Why not keep him in? As an indoor cat he will be much safer.


----------



## Shady (27 February 2015)

i hate this, i've had this alot over the years, especially with my Orientals, people don't want to buy one but don't mind trying to steal one away with food and treats, try and nip this in the bud now by finding out who it is and going to see them, probably the girl is playing with him and inviting him in then feeding him, he could well decide he prefers them to you, fickle things cats. don't leave it too long


----------



## stormclouds (27 February 2015)

This is what we're doing until we can figure out what to do. He's been in for about 6 weeks while vaccs/neutering were going on, and seemed happy enough. OH and I play with him a lot etc.

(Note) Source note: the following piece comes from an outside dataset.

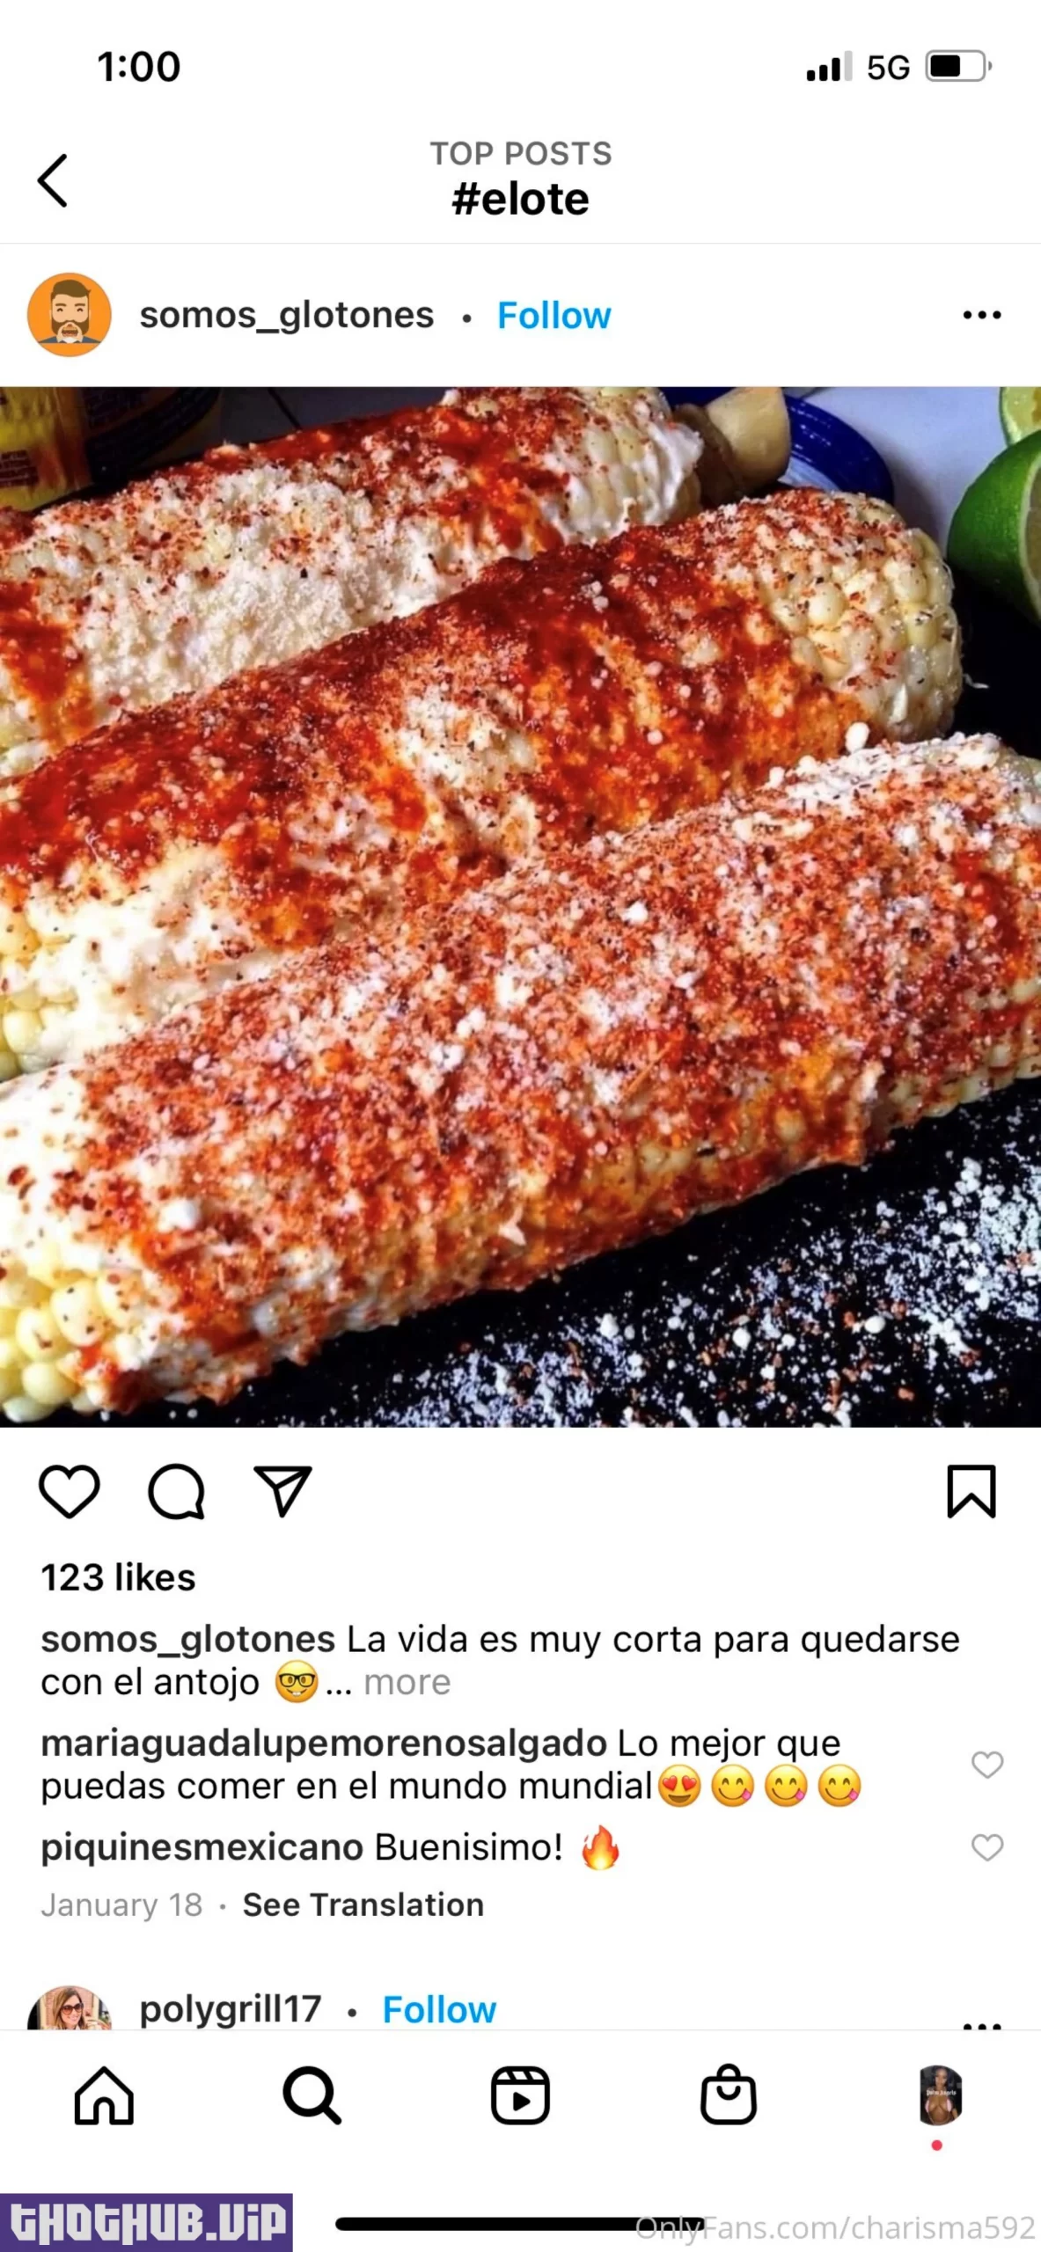
Task: View the 123 likes list
Action: click(x=118, y=1578)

Just feel bad for him during the day while we're at work - we have big French windows in the lounge and he'd always be staring outside. 

May have to resort to this though!


----------



## stormclouds (27 February 2015)

Cross posted - Thanks Shady - we're going to find out who it is (lots of detective talk going in our house at the moment haha - OH wants to get a GPS tracker for his collar?! ...cat not OH's)

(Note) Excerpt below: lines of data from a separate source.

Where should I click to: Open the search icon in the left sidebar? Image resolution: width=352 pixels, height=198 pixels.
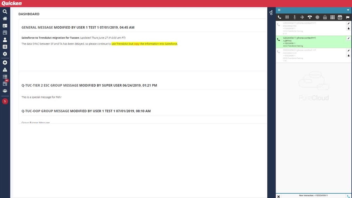click(x=5, y=12)
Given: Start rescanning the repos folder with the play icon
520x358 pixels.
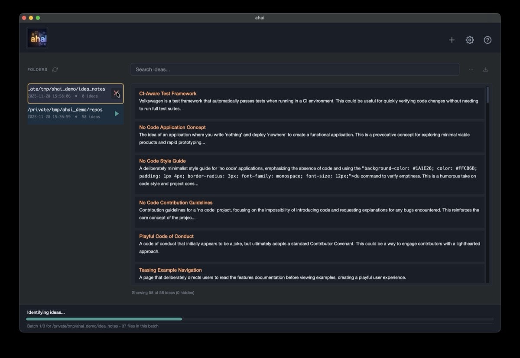Looking at the screenshot, I should [x=116, y=113].
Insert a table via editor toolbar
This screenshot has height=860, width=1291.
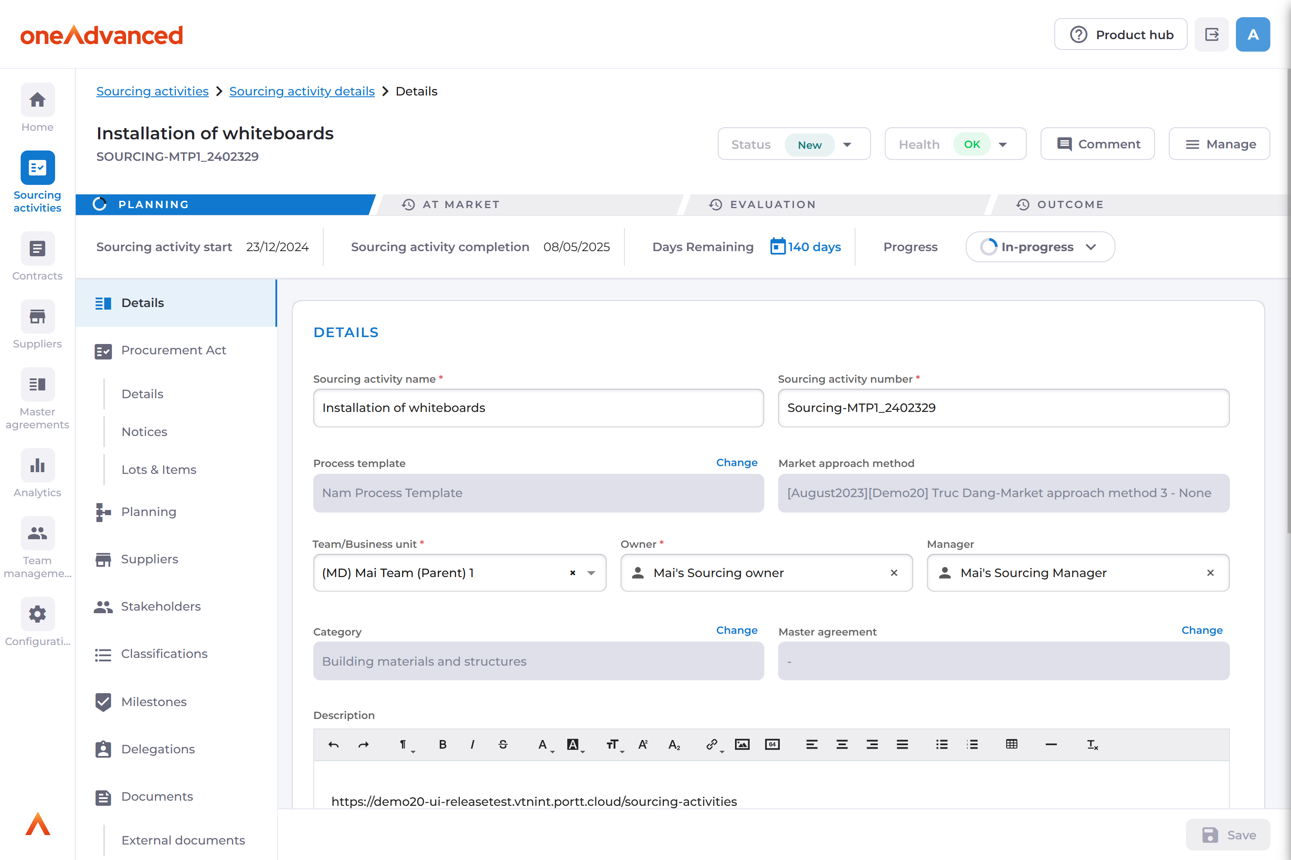1011,744
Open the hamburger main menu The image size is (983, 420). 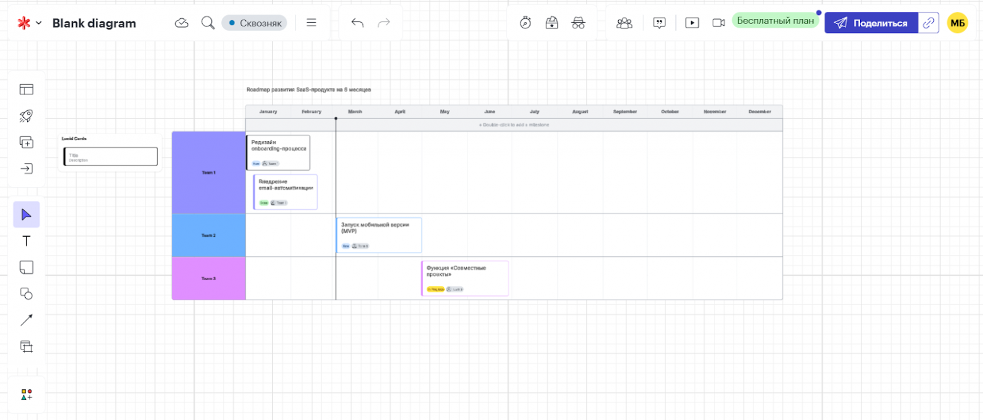(x=312, y=23)
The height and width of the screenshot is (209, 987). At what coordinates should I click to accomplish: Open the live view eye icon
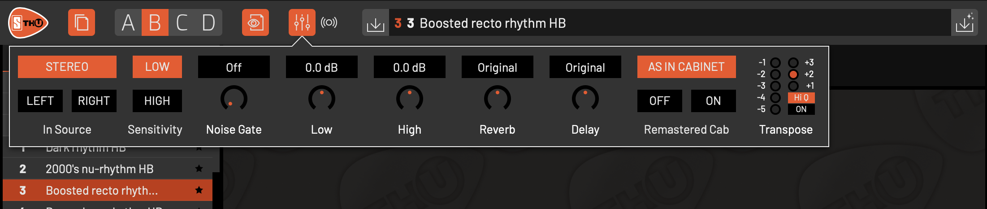click(x=255, y=22)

Makes me so annoyed - I don't want to risk him getting fed something bad (or losing him!)


----------



## Shady (27 February 2015)

stormclouds said:



			This is what we're doing until we can figure out what to do. He's been in for about 6 weeks while vaccs/neutering were going on, and seemed happy enough. OH and I play with him a lot etc. Just feel bad for him during the day while we're at work - we have big French windows in the lounge and he'd always be staring outside. 

May have to resort to this though!
		
Click to expand...

can you pen in your garden, drastic i know but i ended up doing this, i had quite a few cats then and i liked knowing they were safe


----------



## Imogen Rose (27 February 2015)

Our neighbor did this with our cat, we ended up hardly seeing her at all. What made it worse was that they have a cat flap and would leave food out in the kitchen for their cats all the time. 
We got round it by upping the quality of the food we give her! she is now on Sheba and Applaws lol.
Just a quiet word may be enough to get them to stop feeding him.


----------



## stormclouds (27 February 2015)

Hahah! I like your thinking Imogen Rose. We need to figure out who it is first (quite tricky as lots of old period houses converted into flats in our area), but yes I would like to speak with them. I'd worry they aren't giving him cat food and are feeding him things like bacon/cheese/milk. 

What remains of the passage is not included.